When architect Liran Shukrun, Partner and CEO of Primovitz-Bas, first encountered Givat Hashalvah nearly four years ago, the plan on paper did not yet reveal what the place could become.

by · COLlive

When architect Liran Shukrun, Partner and CEO of Primovitz-Bas, first encountered Givat Hashalvah nearly four years ago, the plan on paper did not yet reveal what the place could become.

It looked familiar: another residential plan near Yerushalayim, another hillside with buildings arranged across it. But the land itself was saying something larger. The site sat on a high ridge, facing south, with rare topography, open views toward Yerushalayim, and on clear days, even the sea. The opportunity was not in the drawing. It was in the place.

For Liran, that is where architecture begins.
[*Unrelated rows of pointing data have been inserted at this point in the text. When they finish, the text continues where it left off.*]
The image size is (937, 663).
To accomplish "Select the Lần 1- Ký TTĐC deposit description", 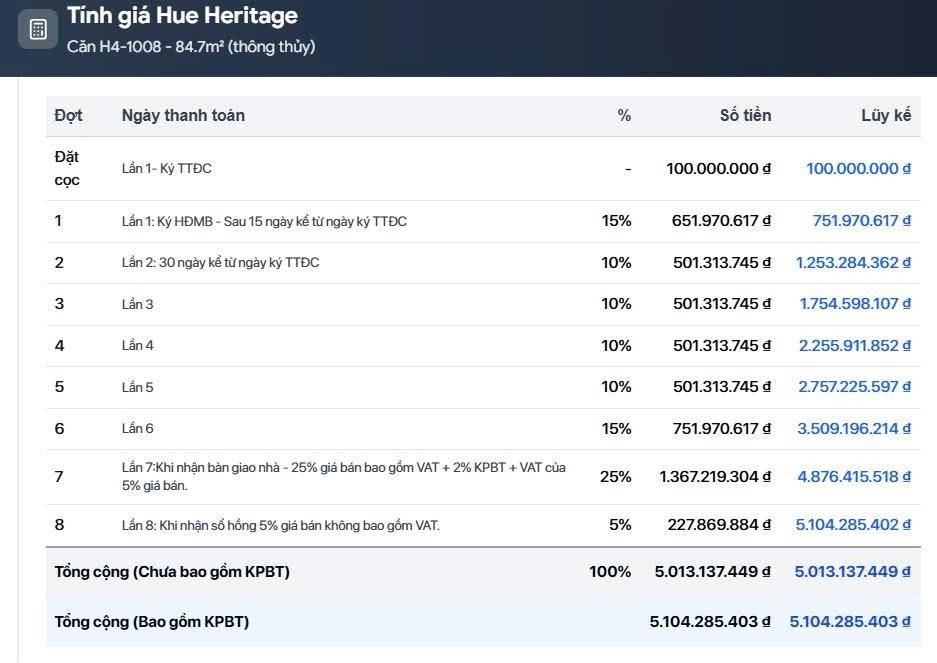I will point(167,168).
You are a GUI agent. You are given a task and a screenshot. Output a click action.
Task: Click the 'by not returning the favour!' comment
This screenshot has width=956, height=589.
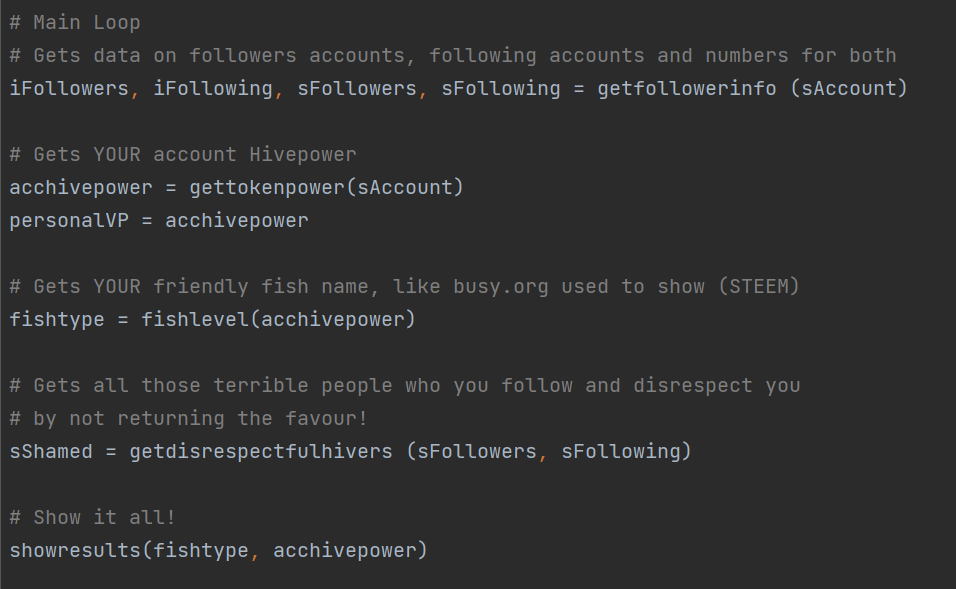click(x=188, y=418)
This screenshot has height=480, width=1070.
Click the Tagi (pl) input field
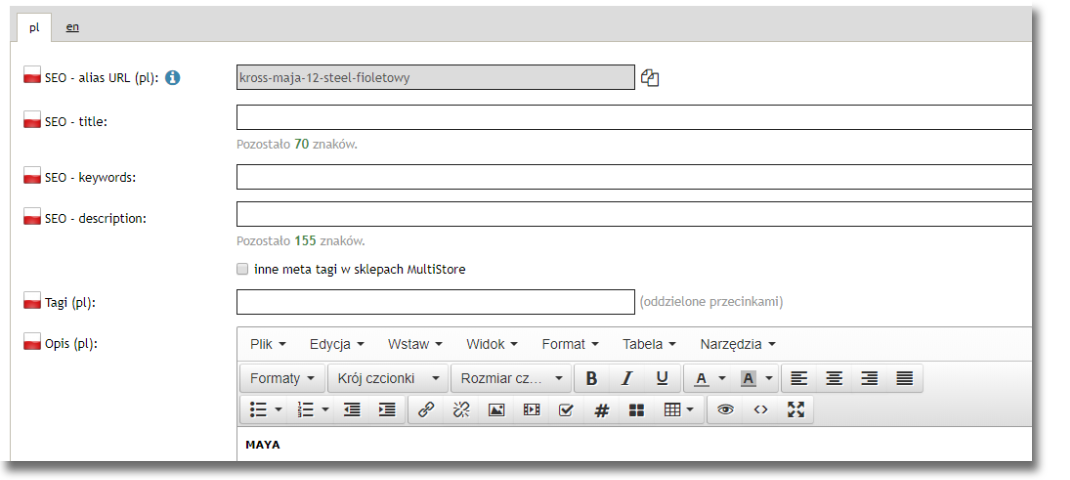[x=435, y=302]
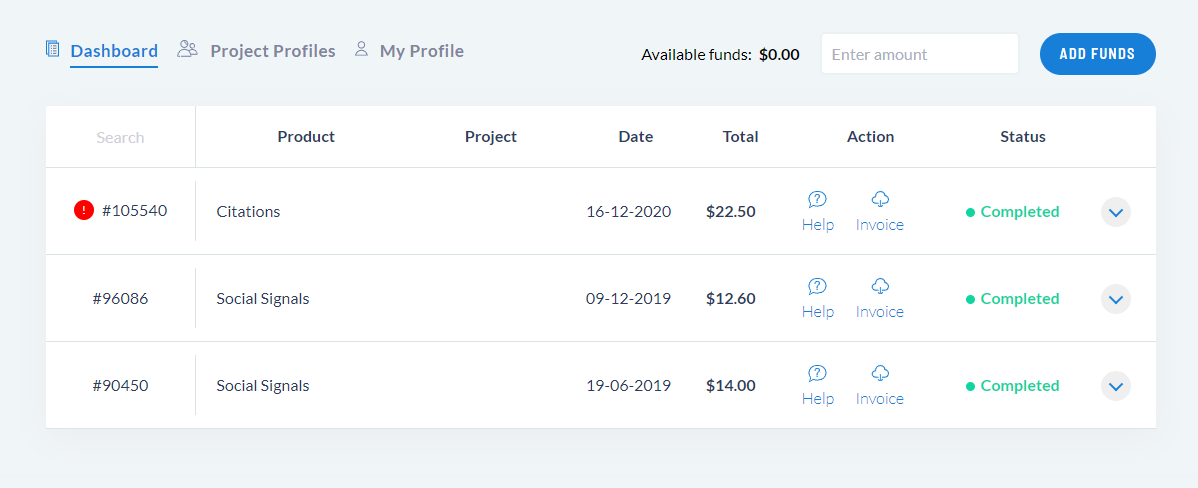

A skilled architect can design a building. The harder work is understanding the story of a place: what belongs here, specifically here, and nowhere else. In Givat Hashalvah, that story began to emerge when the team understood the families this project was being created for: frum families, many from the Anglo world, looking to build a meaningful life in Eretz Yisroel with community, quality, and shared values around them.

That insight changed the master plan. The goal became to make community visible in the architecture itself. Cars, access roads, and technical systems were placed underground so the surface could belong to people. In their place came courtyards, paths, schools, shuls, parks, and shared spaces connected along an east-to-west axis that stitches the neighborhood together. Instead of life being pushed around the buildings, the buildings began to revolve around the life between them.

That is the story inside the plan. Givat Hashalvah is not arranged as a collection of homes with amenities attached. It is shaped as a neighborhood where walking, meeting, davening, hosting, learning, and raising children can happen naturally. The question was never only what could be built on the hill. It was what kind of life the hill was asking to hold.